### Cosa fare
Trascrivi tutte le righe seguenti senza cambiare nulla, per favore.

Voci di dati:
----

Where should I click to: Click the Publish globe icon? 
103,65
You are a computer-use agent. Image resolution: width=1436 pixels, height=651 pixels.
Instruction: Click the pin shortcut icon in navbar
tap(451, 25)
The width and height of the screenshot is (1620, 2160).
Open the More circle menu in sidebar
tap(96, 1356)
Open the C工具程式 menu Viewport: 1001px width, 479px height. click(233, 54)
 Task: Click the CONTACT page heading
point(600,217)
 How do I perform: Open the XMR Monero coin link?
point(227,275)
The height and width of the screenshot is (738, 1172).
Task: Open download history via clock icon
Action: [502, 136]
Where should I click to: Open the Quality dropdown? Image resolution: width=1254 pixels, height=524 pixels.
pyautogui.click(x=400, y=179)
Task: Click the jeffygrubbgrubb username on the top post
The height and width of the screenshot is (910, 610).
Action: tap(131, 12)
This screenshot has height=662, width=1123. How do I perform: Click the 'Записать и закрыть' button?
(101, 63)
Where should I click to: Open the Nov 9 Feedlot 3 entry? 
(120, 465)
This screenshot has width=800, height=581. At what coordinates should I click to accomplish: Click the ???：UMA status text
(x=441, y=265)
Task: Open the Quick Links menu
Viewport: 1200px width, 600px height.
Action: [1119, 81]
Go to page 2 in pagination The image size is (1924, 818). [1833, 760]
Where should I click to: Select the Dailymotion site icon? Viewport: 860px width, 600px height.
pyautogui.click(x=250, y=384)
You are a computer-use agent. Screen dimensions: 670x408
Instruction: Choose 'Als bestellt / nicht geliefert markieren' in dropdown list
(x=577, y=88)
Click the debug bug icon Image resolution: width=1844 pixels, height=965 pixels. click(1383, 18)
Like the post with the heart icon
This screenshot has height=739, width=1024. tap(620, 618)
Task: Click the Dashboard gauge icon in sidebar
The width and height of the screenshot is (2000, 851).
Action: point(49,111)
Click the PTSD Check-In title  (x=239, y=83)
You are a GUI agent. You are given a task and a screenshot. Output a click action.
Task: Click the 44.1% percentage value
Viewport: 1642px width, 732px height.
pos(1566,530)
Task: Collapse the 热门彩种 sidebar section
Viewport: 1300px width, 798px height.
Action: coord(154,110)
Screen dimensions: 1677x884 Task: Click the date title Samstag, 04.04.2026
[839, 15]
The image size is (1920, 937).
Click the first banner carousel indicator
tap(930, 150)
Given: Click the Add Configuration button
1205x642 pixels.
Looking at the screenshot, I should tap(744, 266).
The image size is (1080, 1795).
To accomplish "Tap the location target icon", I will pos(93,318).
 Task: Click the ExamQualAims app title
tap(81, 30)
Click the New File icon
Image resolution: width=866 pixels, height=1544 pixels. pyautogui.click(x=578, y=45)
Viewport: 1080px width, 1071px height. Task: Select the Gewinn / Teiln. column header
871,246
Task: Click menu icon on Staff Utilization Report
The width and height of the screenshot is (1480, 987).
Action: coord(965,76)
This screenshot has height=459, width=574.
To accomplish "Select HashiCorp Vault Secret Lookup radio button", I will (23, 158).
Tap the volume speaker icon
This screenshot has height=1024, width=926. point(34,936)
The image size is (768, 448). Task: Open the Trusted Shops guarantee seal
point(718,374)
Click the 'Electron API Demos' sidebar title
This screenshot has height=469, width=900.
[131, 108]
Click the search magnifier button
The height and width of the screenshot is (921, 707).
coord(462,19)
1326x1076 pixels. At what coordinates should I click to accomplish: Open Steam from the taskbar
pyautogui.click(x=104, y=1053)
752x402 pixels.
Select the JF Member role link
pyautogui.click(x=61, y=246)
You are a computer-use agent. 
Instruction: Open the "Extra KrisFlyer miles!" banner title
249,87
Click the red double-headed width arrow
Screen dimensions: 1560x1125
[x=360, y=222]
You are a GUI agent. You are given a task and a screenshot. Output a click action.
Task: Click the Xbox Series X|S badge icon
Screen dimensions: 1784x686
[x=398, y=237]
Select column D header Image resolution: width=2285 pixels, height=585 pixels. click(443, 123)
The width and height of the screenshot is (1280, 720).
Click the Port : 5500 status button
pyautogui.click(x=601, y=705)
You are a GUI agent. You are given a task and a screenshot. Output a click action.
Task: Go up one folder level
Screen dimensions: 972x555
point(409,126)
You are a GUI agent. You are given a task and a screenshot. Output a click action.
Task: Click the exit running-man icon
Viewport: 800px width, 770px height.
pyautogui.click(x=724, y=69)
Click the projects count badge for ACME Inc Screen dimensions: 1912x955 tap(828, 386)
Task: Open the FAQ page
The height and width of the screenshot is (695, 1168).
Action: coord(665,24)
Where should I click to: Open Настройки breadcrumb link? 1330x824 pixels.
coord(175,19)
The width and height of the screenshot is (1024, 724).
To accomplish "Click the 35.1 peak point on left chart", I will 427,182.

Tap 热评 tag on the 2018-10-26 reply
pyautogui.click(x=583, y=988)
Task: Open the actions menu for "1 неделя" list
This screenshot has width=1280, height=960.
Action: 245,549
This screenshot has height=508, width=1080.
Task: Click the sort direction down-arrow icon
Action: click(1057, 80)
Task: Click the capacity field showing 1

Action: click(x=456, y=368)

----

### Soluzione
Where should I click to: Click the Publish globe icon? 
103,65
You are a computer-use agent. Image resolution: width=1436 pixels, height=651 pixels.
Instruction: Click the pin shortcut icon in navbar
tap(451, 25)
The width and height of the screenshot is (1620, 2160).
Open the More circle menu in sidebar
tap(96, 1356)
Open the C工具程式 menu Viewport: 1001px width, 479px height. click(233, 54)
 Task: Click the CONTACT page heading
point(600,217)
 How do I perform: Open the XMR Monero coin link?
point(227,275)
The height and width of the screenshot is (738, 1172).
Task: Open download history via clock icon
Action: [502, 136]
Where should I click to: Open the Quality dropdown? Image resolution: width=1254 pixels, height=524 pixels.
pyautogui.click(x=400, y=179)
Task: Click the jeffygrubbgrubb username on the top post
The height and width of the screenshot is (910, 610).
Action: tap(131, 12)
This screenshot has height=662, width=1123. How do I perform: Click the 'Записать и закрыть' button?
(101, 63)
Where should I click to: Open the Nov 9 Feedlot 3 entry? 
(120, 465)
This screenshot has width=800, height=581. At what coordinates should I click to accomplish: Click the ???：UMA status text
(x=441, y=265)
Task: Open the Quick Links menu
Viewport: 1200px width, 600px height.
Action: [1119, 81]
Go to page 2 in pagination The image size is (1924, 818). [1833, 760]
Where should I click to: Select the Dailymotion site icon? Viewport: 860px width, 600px height.
pyautogui.click(x=250, y=384)
You are a computer-use agent. Screen dimensions: 670x408
Instruction: Choose 'Als bestellt / nicht geliefert markieren' in dropdown list
(x=577, y=88)
Click the debug bug icon Image resolution: width=1844 pixels, height=965 pixels. click(1383, 18)
Like the post with the heart icon
This screenshot has height=739, width=1024. tap(620, 618)
Task: Click the Dashboard gauge icon in sidebar
The width and height of the screenshot is (2000, 851).
Action: point(49,111)
Click the PTSD Check-In title  (x=239, y=83)
You are a GUI agent. You are given a task and a screenshot. Output a click action.
Task: Click the 44.1% percentage value
Viewport: 1642px width, 732px height.
pos(1566,530)
Task: Collapse the 热门彩种 sidebar section
Viewport: 1300px width, 798px height.
Action: coord(154,110)
Screen dimensions: 1677x884 Task: Click the date title Samstag, 04.04.2026
[839, 15]
The image size is (1920, 937).
Click the first banner carousel indicator
tap(930, 150)
Given: Click the Add Configuration button
1205x642 pixels.
Looking at the screenshot, I should tap(744, 266).
The image size is (1080, 1795).
To accomplish "Tap the location target icon", I will pos(93,318).
 Task: Click the ExamQualAims app title
tap(81, 30)
Click the New File icon
Image resolution: width=866 pixels, height=1544 pixels. pyautogui.click(x=578, y=45)
Viewport: 1080px width, 1071px height. Task: Select the Gewinn / Teiln. column header
871,246
Task: Click menu icon on Staff Utilization Report
The width and height of the screenshot is (1480, 987).
Action: coord(965,76)
This screenshot has height=459, width=574.
To accomplish "Select HashiCorp Vault Secret Lookup radio button", I will (23, 158).
Tap the volume speaker icon
This screenshot has height=1024, width=926. point(34,936)
The image size is (768, 448). Task: Open the Trusted Shops guarantee seal
point(718,374)
Click the 'Electron API Demos' sidebar title
This screenshot has height=469, width=900.
[131, 108]
Click the search magnifier button
The height and width of the screenshot is (921, 707).
coord(462,19)
1326x1076 pixels. At what coordinates should I click to accomplish: Open Steam from the taskbar
pyautogui.click(x=104, y=1053)
752x402 pixels.
Select the JF Member role link
pyautogui.click(x=61, y=246)
You are a computer-use agent. 
Instruction: Open the "Extra KrisFlyer miles!" banner title
249,87
Click the red double-headed width arrow
Screen dimensions: 1560x1125
[x=360, y=222]
You are a GUI agent. You are given a task and a screenshot. Output a click action.
Task: Click the Xbox Series X|S badge icon
Screen dimensions: 1784x686
[x=398, y=237]
Select column D header Image resolution: width=2285 pixels, height=585 pixels. click(443, 123)
The width and height of the screenshot is (1280, 720).
Click the Port : 5500 status button
pyautogui.click(x=601, y=705)
You are a GUI agent. You are given a task and a screenshot. Output a click action.
Task: Go up one folder level
Screen dimensions: 972x555
point(409,126)
You are a GUI agent. You are given a task and a screenshot. Output a click action.
Task: Click the exit running-man icon
Viewport: 800px width, 770px height.
pyautogui.click(x=724, y=69)
Click the projects count badge for ACME Inc Screen dimensions: 1912x955 tap(828, 386)
Task: Open the FAQ page
The height and width of the screenshot is (695, 1168).
Action: coord(665,24)
Where should I click to: Open Настройки breadcrumb link? 1330x824 pixels.
coord(175,19)
The width and height of the screenshot is (1024, 724).
To accomplish "Click the 35.1 peak point on left chart", I will 427,182.

Tap 热评 tag on the 2018-10-26 reply
pyautogui.click(x=583, y=988)
Task: Open the actions menu for "1 неделя" list
This screenshot has width=1280, height=960.
Action: 245,549
This screenshot has height=508, width=1080.
Task: Click the sort direction down-arrow icon
Action: click(1057, 80)
Task: Click the capacity field showing 1

Action: click(x=456, y=368)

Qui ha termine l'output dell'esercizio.